[PROBLEM] Reproduce the data exactly, leaving nothing out.

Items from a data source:
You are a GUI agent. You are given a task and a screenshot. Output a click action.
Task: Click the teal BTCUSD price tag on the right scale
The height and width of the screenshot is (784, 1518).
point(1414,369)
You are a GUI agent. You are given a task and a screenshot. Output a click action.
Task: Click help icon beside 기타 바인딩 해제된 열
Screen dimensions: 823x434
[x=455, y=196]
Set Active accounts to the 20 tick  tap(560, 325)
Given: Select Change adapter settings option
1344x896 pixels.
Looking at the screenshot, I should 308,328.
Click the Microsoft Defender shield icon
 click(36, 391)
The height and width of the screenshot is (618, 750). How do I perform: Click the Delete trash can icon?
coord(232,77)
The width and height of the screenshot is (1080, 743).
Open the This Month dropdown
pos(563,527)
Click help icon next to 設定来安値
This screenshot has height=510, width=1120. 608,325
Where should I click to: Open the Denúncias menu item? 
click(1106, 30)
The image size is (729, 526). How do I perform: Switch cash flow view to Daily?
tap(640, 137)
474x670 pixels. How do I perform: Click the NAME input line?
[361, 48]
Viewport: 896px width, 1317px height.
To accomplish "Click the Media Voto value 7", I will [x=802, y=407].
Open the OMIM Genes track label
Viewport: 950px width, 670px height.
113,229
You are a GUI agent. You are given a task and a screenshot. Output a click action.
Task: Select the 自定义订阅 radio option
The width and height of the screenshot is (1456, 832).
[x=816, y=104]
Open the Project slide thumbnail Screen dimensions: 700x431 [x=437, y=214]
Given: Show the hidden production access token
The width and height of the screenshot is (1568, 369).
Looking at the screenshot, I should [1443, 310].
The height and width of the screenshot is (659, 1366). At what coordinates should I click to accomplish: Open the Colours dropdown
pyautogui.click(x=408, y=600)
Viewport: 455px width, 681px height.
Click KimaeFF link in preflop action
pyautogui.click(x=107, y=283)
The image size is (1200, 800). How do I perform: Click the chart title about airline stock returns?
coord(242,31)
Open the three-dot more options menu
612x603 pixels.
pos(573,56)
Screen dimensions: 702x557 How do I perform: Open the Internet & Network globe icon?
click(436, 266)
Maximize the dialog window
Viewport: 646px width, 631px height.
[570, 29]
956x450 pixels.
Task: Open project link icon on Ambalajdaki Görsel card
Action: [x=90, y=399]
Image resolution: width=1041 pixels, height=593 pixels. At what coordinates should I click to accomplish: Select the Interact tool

[OUTPUT FOR THIS TASK]
You are a GUI agent. You are given a task and a screenshot. Output a click action.
Task: Click the teal BTCUSD price tag on the right scale
The height and width of the screenshot is (784, 1518).
point(1414,369)
You are a GUI agent. You are given a task and a screenshot. Output a click action.
Task: Click help icon beside 기타 바인딩 해제된 열
Screen dimensions: 823x434
[x=455, y=196]
Set Active accounts to the 20 tick  tap(560, 325)
Given: Select Change adapter settings option
1344x896 pixels.
Looking at the screenshot, I should 308,328.
Click the Microsoft Defender shield icon
 click(36, 391)
The height and width of the screenshot is (618, 750). How do I perform: Click the Delete trash can icon?
coord(232,77)
The width and height of the screenshot is (1080, 743).
Open the This Month dropdown
pos(563,527)
Click help icon next to 設定来安値
This screenshot has height=510, width=1120. 608,325
Where should I click to: Open the Denúncias menu item? 
click(1106, 30)
The image size is (729, 526). How do I perform: Switch cash flow view to Daily?
tap(640, 137)
474x670 pixels. How do I perform: Click the NAME input line?
[361, 48]
Viewport: 896px width, 1317px height.
To accomplish "Click the Media Voto value 7", I will [x=802, y=407].
Open the OMIM Genes track label
Viewport: 950px width, 670px height.
113,229
You are a GUI agent. You are given a task and a screenshot. Output a click action.
Task: Select the 自定义订阅 radio option
The width and height of the screenshot is (1456, 832).
[x=816, y=104]
Open the Project slide thumbnail Screen dimensions: 700x431 [x=437, y=214]
Given: Show the hidden production access token
The width and height of the screenshot is (1568, 369).
Looking at the screenshot, I should [1443, 310].
The height and width of the screenshot is (659, 1366). At what coordinates should I click to accomplish: Open the Colours dropdown
pyautogui.click(x=408, y=600)
Viewport: 455px width, 681px height.
Click KimaeFF link in preflop action
pyautogui.click(x=107, y=283)
The image size is (1200, 800). How do I perform: Click the chart title about airline stock returns?
coord(242,31)
Open the three-dot more options menu
612x603 pixels.
pos(573,56)
Screen dimensions: 702x557 How do I perform: Open the Internet & Network globe icon?
click(436, 266)
Maximize the dialog window
Viewport: 646px width, 631px height.
[570, 29]
956x450 pixels.
Task: Open project link icon on Ambalajdaki Görsel card
Action: [x=90, y=399]
Image resolution: width=1041 pixels, height=593 pixels. At what coordinates should I click to accomplish: Select the Interact tool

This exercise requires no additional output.